» WORK ORDER
From the items below, copy each line that contains the word "location". Case counts.

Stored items
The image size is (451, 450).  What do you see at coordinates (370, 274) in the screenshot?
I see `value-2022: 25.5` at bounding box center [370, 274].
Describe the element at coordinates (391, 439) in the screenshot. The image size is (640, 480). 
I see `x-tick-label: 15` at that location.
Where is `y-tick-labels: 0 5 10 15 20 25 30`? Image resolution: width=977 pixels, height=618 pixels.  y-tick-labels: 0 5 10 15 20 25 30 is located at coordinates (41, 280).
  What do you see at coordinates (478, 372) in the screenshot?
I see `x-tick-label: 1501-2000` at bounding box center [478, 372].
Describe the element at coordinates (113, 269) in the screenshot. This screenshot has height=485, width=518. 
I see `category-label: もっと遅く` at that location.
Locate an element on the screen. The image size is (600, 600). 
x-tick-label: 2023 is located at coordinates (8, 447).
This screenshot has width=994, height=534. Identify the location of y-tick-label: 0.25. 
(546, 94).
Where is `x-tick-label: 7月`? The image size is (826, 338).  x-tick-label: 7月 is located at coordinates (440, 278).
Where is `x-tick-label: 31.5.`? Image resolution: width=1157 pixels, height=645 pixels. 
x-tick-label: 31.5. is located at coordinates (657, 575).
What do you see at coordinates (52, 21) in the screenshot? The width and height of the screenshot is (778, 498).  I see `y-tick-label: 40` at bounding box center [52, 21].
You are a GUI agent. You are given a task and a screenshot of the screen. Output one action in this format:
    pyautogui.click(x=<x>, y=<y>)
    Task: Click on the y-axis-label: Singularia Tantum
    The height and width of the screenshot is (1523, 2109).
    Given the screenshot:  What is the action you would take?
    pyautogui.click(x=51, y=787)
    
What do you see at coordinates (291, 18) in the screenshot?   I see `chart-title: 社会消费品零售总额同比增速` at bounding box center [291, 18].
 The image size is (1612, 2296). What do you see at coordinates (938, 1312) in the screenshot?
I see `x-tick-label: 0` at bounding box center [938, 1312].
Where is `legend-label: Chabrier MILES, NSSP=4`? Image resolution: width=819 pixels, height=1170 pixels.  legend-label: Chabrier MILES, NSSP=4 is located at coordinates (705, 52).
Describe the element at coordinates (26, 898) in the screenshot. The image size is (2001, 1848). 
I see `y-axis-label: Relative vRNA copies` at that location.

» SOLUTION
I see `x-tick-label: 15` at that location.
I see `category-label: もっと遅く` at that location.
This screenshot has width=994, height=534. Identify the location of y-tick-label: 0.25. 
I see `y-axis-label: Relative vRNA copies` at that location.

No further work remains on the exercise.